** Start Provided passage **

Here are a few tips to help you build an investor-friendly franchise business.
When you’re looking to bring investors into your franchise business, remember that you’ll be adding another independent party, the investor, into an already complex web of interactions. To ensure things run smoothly, it’s crucial to take up the services of a franchise attorney from the get-go, who will help with things like the franchise agreement, the franchise disclosure document and issues of liability that often carry severe implications for franchise businesses.
Liability issues can weigh heavily on any business, making potential investors shy away from a partnership. Some companies have lost millions of dollars in product liability settlements. This happens even when the business in the suit did not develop the product in question. For franchisees with several units, such liability issues can create a loss-making, highly flammable business environment that potential investors won’t want to touch.
In addition to addressing any liability issues and helping with the necessary franchising documentation, a franchise attorney can be helpful when it comes to selecting a business entity, such as a limited liability company or C corporation, which in itself is a critical step that determines taxation regimes and legal rights associated with your business.
One common misconception among entrepreneurs venturing into a franchise business is that their role as franchisees will be limited to cashing checks and lounging behind an executive office desk. While the franchisor will often require the franchisee to stick by the original business model, an investor will only come on board if you have a business plan detailing your franchise business’s strategic vision and goals, financial projections and comprehensive business background.
Plus, despite the fact the franchisor will also have a marketing strategy in place ― usually complete with logos, banner designs and ad campaigns ― it is vital you develop and integrate your own marketing strategy with the franchisor’s marketing plan. Potential investors will often need to see how your establishment plans to interact with potential customers, something that will significantly influence how they assess the profitability of your venture.

** End Provided passage **
** Start Excerpted data **

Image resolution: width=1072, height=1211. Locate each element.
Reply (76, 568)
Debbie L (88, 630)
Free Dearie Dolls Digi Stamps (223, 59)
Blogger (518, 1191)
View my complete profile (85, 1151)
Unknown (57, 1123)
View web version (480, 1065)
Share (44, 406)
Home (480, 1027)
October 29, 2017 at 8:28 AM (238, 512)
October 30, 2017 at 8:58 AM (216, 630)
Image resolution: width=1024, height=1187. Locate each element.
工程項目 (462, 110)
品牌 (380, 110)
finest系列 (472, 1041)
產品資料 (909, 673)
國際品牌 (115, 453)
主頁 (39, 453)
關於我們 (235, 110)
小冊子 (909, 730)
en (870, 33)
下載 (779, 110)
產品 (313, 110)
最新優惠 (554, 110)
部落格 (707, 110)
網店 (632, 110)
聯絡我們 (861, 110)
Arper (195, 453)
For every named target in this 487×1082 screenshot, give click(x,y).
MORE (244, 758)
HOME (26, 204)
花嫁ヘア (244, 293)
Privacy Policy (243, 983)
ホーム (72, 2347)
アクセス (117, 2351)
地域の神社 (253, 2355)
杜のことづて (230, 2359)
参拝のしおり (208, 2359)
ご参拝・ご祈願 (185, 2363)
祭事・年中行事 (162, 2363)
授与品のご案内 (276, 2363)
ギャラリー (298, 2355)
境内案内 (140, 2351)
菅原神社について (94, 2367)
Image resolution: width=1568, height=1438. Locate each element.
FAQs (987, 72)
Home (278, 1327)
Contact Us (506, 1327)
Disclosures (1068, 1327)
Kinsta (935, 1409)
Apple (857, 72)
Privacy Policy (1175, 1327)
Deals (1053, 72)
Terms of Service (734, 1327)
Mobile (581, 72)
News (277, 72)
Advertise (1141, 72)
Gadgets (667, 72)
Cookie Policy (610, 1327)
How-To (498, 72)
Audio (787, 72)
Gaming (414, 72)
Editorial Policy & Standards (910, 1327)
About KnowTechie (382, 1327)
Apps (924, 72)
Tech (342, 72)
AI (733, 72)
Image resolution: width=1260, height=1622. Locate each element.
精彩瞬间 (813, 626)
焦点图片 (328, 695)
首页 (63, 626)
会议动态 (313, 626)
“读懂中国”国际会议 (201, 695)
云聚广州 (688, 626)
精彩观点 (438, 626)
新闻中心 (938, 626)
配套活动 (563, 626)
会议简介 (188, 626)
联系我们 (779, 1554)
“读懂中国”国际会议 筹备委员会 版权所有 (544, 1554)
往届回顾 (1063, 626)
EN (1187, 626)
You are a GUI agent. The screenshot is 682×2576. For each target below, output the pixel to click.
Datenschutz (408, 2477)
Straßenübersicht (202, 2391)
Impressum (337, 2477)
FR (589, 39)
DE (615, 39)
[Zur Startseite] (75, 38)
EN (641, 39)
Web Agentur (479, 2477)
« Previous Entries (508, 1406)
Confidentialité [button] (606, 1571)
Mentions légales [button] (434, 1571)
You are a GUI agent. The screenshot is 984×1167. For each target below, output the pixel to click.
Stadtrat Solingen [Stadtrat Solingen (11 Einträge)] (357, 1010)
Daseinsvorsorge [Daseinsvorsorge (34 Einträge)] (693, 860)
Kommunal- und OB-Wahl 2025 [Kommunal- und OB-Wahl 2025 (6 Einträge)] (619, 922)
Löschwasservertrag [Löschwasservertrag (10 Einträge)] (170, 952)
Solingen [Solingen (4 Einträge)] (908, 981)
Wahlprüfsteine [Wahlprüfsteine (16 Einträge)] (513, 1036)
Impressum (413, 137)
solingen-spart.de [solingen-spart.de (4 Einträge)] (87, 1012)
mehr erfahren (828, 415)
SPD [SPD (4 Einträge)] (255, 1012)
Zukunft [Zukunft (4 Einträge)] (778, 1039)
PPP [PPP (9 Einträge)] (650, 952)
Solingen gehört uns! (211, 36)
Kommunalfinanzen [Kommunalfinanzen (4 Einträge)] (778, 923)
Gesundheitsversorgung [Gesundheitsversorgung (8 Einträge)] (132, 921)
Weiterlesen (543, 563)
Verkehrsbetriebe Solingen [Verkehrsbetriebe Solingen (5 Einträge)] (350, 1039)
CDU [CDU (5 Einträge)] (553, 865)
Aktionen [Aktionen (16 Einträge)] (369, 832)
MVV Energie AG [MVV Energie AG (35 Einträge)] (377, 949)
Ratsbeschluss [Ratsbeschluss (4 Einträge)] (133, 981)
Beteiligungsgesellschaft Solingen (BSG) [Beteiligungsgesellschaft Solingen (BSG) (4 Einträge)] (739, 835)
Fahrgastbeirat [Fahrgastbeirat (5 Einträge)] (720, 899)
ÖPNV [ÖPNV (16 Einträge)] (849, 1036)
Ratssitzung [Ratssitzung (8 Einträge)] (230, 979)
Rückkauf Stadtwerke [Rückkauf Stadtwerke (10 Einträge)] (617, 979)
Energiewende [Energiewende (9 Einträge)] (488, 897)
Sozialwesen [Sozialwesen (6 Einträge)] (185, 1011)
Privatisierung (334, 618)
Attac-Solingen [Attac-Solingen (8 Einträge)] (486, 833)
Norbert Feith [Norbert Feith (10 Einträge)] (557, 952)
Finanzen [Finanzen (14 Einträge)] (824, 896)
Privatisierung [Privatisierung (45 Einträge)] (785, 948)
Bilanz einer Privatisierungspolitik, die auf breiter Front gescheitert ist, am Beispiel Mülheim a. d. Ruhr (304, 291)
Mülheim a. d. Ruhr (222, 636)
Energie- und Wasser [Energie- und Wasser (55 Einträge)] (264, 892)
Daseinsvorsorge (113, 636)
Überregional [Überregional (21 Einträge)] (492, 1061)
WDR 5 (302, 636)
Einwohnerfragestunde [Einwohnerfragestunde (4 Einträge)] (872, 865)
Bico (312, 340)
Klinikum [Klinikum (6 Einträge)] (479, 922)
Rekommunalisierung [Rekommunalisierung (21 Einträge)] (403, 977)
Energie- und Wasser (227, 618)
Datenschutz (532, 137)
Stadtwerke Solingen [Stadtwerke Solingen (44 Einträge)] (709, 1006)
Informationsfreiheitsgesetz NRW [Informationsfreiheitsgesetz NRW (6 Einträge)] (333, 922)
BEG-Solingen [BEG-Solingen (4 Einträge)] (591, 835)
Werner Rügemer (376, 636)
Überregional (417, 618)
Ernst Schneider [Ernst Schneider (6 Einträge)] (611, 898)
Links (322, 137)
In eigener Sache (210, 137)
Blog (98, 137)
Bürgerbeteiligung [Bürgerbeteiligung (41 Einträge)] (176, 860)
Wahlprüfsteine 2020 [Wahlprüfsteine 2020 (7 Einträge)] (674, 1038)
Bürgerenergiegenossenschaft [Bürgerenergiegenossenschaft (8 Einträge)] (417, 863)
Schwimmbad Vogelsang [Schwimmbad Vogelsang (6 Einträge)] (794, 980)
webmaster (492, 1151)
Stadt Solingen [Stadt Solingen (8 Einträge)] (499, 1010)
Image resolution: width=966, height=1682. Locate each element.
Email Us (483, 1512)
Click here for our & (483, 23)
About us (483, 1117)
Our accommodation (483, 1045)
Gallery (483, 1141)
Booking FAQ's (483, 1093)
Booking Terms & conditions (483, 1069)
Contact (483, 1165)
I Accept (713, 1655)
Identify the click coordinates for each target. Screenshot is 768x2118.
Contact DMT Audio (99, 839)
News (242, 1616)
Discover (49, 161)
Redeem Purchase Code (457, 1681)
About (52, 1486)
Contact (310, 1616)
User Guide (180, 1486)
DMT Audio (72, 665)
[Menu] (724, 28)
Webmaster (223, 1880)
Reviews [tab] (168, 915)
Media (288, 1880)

** End Excerpted data **

Given exercise:
From the franchise tips text, set down word for word the stretch that starts at "When you’re looking" and ends after "for franchise businesses.".

Output for this exercise:
When you’re looking to bring investors into your franchise business, remember that you’ll be adding another independent party, the investor, into an already complex web of interactions. To ensure things run smoothly, it’s crucial to take up the services of a franchise attorney from the get-go, who will help with things like the franchise agreement, the franchise disclosure document and issues of liability that often carry severe implications for franchise businesses.